Goldman Sachs says the return on investment for AI might be disappointing

Overall Hype, ROI, and “AI Winter” Talk

  • Many see current AI spending as classic overbidding driven by hype and FOMO, so near‑term ROI is expected to be poor.
  • Several compare this to previous bubbles (dot‑com, tulips, South Sea, blockchain/NFTs), expecting a bust and possibly an “AI winter.”
  • Others argue this is a normal “trough of disillusionment” phase for a genuinely transformative technology, not a sign the whole thing is a fad.

Comparisons to Past Tech Waves

  • Recurrent analogy: replace “AI” with “internet,” “big data,” “ML,” etc., and the pattern of clueless corporate strategy looks identical.
  • Lessons cited: some firms will find winning strategies (Amazon/Netflix), many will waste money or die (Webvan/Blockbuster).
  • Disagreement over which analogy fits best: internet/transistors (foundational) vs. blockchain/NFTs (overhyped, limited real value).

Corporate AI Strategies, FOMO, and Branding

  • Many non‑tech and even tech firms are seen as rushing into “AI strategy” without understanding capabilities or limitations.
  • FOMO is reinforced by employees, candidates, and customers asking about AI; “AI‑driven” branding can boost sales even if features are thin.
  • Some advocate the “Apple approach”: wait, use AI pragmatically where it clearly helps, avoid panic pivots.
  • Others argue every organization at least owes itself a serious evaluation of LLMs, even if it ultimately passes.

Practical Use Cases and Reliability

  • Positive reports:
    • Call/meeting transcription and summarization at scale.
    • Turning dense regulations into checklists.
    • Soft‑data summarization in finance and some data‑science workflows.
    • Generating mock data and structuring unstructured text.
  • Negative reports:
    • Frequent hallucinations in article summaries and code generation.
    • Output requires careful verification; “impressive demo” but not robust in complex real systems.
  • Some note that many current uses automate low‑value or unnecessary tasks (press releases, filler content).

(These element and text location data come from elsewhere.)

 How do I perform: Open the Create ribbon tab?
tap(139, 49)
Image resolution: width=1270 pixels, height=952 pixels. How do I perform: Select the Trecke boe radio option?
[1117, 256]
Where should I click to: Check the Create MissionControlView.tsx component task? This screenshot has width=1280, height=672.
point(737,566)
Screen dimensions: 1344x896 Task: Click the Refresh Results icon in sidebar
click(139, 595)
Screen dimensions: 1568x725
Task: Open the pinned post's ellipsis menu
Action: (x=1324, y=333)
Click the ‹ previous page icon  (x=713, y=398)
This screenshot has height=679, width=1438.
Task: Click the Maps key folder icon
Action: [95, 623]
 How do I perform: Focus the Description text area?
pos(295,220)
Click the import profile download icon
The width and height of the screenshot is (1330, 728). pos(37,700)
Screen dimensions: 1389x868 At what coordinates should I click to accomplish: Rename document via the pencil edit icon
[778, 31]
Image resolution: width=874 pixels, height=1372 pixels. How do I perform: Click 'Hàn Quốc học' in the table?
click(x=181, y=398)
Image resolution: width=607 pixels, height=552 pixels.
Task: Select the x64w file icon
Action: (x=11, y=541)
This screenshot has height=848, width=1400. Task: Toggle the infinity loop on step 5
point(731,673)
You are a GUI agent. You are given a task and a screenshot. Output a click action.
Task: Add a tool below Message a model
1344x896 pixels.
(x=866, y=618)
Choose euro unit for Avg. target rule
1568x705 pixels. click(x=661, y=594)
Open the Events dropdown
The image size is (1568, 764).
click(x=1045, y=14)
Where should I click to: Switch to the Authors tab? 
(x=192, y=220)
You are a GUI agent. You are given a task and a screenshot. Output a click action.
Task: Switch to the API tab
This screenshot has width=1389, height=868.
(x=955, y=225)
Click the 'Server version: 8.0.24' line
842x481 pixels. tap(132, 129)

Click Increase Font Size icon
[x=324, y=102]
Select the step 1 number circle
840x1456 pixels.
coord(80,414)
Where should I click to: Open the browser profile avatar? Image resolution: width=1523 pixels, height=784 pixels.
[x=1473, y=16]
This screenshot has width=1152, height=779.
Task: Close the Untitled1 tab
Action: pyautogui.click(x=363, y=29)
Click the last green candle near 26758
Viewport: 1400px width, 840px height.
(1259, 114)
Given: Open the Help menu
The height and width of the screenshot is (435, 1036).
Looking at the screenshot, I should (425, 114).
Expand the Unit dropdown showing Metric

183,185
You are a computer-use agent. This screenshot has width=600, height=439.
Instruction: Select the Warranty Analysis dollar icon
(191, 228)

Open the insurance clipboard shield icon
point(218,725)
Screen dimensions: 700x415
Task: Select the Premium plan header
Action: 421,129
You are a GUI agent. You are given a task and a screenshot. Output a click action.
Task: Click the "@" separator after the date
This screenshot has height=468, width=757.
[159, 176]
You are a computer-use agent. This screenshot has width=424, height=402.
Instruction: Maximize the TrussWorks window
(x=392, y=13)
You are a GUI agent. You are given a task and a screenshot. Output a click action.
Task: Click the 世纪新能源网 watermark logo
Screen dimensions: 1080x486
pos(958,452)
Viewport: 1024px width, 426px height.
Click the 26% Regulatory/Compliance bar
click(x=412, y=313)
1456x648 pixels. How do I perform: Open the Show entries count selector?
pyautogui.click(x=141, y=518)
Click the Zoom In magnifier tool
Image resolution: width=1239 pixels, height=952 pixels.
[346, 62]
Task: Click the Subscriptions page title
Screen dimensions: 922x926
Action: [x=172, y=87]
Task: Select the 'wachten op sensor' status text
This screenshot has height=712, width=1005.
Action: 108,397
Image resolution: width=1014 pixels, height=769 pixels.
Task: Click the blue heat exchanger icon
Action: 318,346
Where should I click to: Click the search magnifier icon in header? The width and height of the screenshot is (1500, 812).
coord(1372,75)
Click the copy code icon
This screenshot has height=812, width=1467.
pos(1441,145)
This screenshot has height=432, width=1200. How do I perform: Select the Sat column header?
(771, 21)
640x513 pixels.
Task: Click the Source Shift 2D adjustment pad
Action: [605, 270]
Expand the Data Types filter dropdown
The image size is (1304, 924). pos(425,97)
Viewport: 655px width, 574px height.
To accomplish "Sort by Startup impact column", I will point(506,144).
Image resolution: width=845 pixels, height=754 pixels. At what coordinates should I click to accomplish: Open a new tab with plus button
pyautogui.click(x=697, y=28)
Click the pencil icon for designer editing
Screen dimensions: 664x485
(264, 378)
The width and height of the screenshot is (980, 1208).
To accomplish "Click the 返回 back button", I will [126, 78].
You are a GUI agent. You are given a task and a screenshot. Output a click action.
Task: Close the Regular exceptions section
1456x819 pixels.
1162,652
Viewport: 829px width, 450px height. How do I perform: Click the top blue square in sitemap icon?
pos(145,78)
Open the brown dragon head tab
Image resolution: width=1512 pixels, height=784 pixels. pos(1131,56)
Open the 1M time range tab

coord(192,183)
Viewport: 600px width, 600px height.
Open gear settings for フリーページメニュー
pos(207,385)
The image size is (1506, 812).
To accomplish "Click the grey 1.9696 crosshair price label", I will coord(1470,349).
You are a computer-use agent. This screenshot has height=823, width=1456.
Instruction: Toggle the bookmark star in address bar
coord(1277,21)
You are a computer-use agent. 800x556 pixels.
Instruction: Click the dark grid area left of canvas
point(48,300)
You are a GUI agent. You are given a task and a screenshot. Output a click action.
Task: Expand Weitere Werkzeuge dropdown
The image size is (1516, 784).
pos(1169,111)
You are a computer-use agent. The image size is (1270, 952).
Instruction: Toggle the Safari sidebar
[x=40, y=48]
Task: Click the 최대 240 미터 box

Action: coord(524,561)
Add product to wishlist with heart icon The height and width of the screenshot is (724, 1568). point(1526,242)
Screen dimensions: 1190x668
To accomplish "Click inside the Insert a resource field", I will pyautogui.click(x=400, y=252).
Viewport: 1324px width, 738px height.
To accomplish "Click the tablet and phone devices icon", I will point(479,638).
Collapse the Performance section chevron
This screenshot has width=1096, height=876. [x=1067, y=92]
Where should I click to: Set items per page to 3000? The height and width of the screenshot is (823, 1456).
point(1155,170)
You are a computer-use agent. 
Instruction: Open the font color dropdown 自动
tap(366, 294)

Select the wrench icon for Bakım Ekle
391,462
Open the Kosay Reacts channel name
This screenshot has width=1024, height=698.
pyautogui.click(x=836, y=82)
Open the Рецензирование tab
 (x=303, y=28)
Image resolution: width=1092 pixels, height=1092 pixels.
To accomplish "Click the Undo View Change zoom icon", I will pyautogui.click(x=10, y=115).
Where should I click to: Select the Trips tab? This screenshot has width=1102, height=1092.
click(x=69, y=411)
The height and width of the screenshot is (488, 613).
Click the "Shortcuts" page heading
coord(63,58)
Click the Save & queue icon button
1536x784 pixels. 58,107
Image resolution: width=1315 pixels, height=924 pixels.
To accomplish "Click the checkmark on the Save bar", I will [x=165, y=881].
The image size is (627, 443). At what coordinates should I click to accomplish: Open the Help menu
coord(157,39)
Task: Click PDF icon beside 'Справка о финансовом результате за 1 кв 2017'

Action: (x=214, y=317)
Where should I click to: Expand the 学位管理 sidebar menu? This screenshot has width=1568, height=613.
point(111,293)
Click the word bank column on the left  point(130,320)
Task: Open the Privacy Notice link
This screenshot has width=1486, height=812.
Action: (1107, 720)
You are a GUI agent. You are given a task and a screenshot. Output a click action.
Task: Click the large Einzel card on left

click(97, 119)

Cost, Energy, and Efficiency

  • Concern that AI is too expensive in GPUs and power for broad deployment; subsidies and investor money currently mask true costs.
  • Counterclaim: LLM costs have dropped by ~10–50x in a year, with more gains expected, making ROI increasingly favorable.
  • Debate over energy metrics: “brain is 10,000x more efficient” is challenged; others say effectiveness per dollar, not per watt, is what matters.
  • Nvidia’s valuation and what happens if GPU prices collapse is raised as a risk for index investors.

Labor, Society, and AGI

  • Some predict near‑term heavy automation in security operations centers, call centers, and customer support; others are skeptical.
  • Mixed expectations about whether AI mainly augments workers or replaces large swaths of labor; downstream demand and regulation remain unclear.
  • Speculation around AGI: alignment, whether it would “work for humans,” possibility of utopia vs. entrenched inequality; timelines widely disputed and largely labeled uncertain.

Investment Dynamics

  • View that large investors knowingly ride hype, then exit before retail and latecomers absorb losses.
  • Disagreement over passive index funds: some think they’re risky given concentration in AI winners; others defend broad indexing as rational.
  • Several note that, as with dot‑com, much value may eventually accrue, but not necessarily to the companies currently burning the most cash.